Had a weird situation tonight. (Freshmen HS game working the plate)

First inning, first batter, first pitch (a ball) I hear a fan behind me and to the left barking loudly..first pitch! I kinda chuckle to myself, but the same fan proceeds to call EVERY pitch along with me and whine and bark. Well, I kinda look to the side as I'm resetting my indicator after out #2, and was completely stunned when I noticed it was the head coach the entire time! Next batter flies out second pitch for 3rd out and between the 1st inning I didn't see the coach. First batter, first pitch bottom of first (his team is now batting- but Asst coaches are doing 1st and 3rd bases) he is in the hole and again he barks about the first pitch being low.

I called "time", removed my mask, walked over and told the coach sternly I will not listen to his mouth any longer while he continues to argue balls and strikes EVERY pitch, every batter. I said this is your official warning. He mutters with a shocked look," I got you blue", and stopped it completely.

-----

• Tasks to complete:
[1] Answer these questions about the umpire's account of the freshman game:
(a) What kind of game was being worked?
(b) Who turned out to be the person calling every pitch from behind the plate?
(c) What did that person say after the official warning?
[2] Resume the umpire's account of the freshman game, picking up after its final sentence.

• Supplied information:
-----

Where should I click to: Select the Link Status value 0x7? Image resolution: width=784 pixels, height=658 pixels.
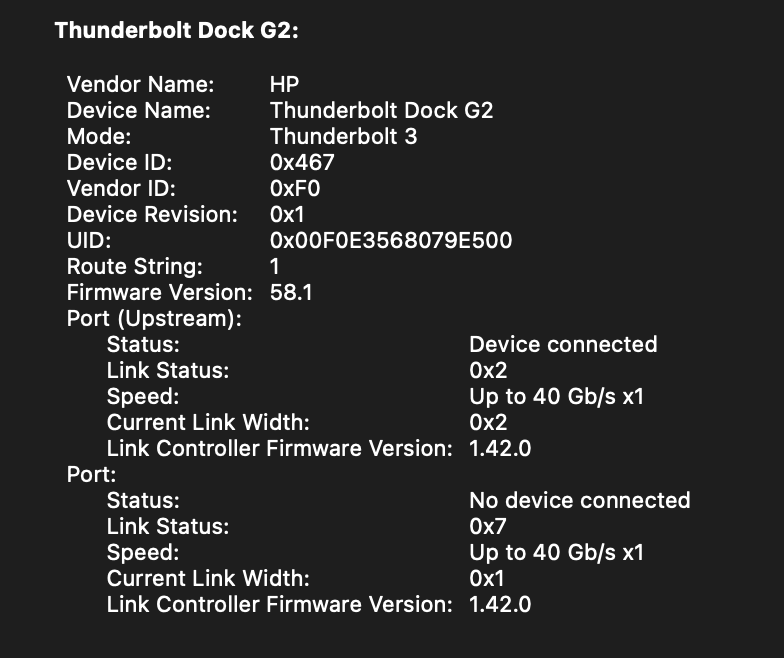(489, 526)

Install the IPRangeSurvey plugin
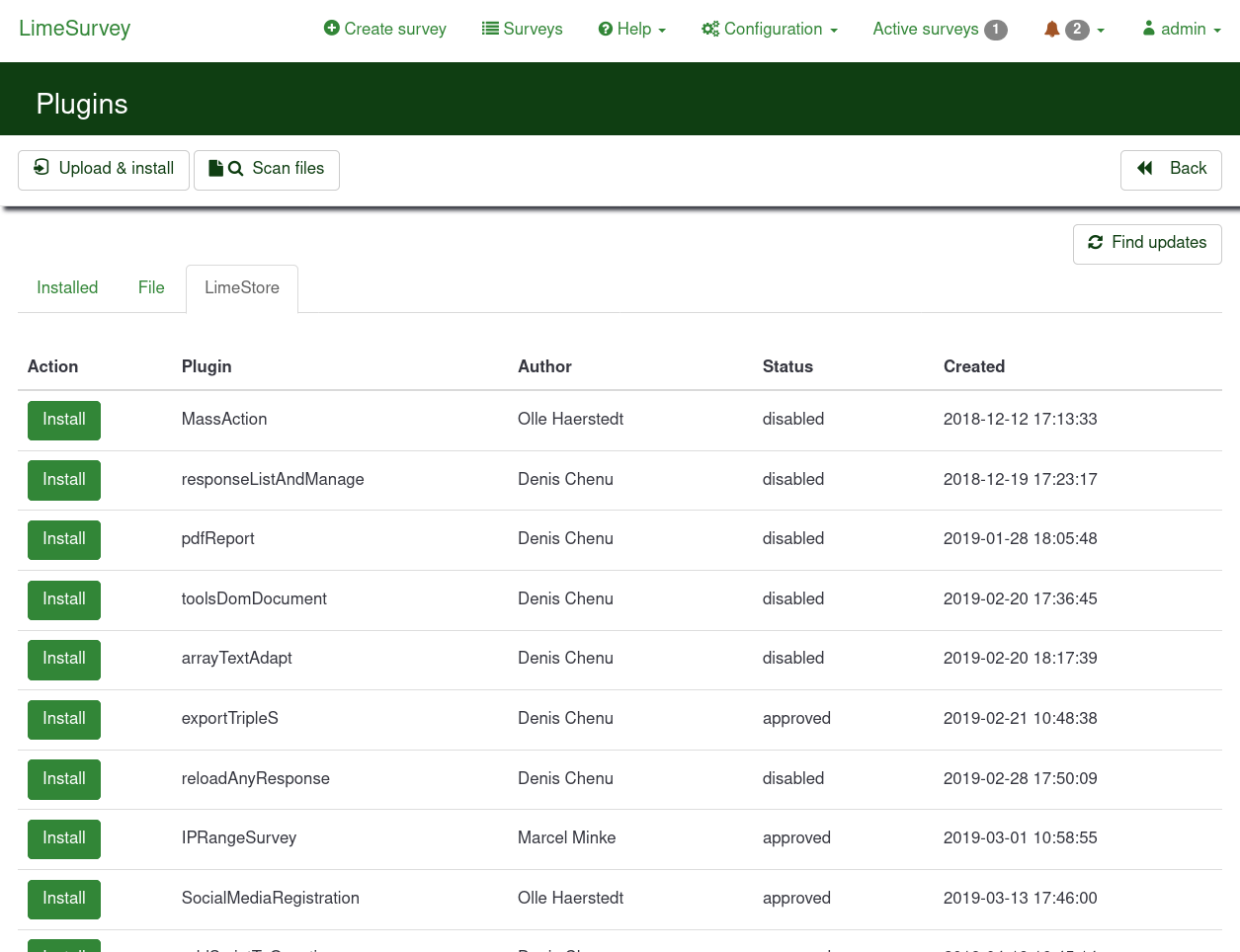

-----

• Expected responses:
[1]
(a) A freshmen high school game, worked from the plate.
(b) The head coach.
(c) "I got you blue."

[2]
The game went very smooth from here out. After the game, he came up to me and apologized. He said my zone seemed very tight for a freshmen game but I was very consistent for both teams. I told him thanks, ..and..coach did you even realize you started on me with the first pitch. you never stopped after that first pitch to even watch and understand where my zone was established. you literally barked on every pitch..

he said " yes, but i only realized that, after you told me to zip it and I am honestly sorry, I really did ride you ever pitch from pitch one. I would have told me to shut up too."

did I handle this correctly in your opinion?

again, i feel I have a much tougher time with games lower than Varsity(or JV). I think many feel my zone is too tight.

plain and simple, I call strikes, strikes and balls, balls.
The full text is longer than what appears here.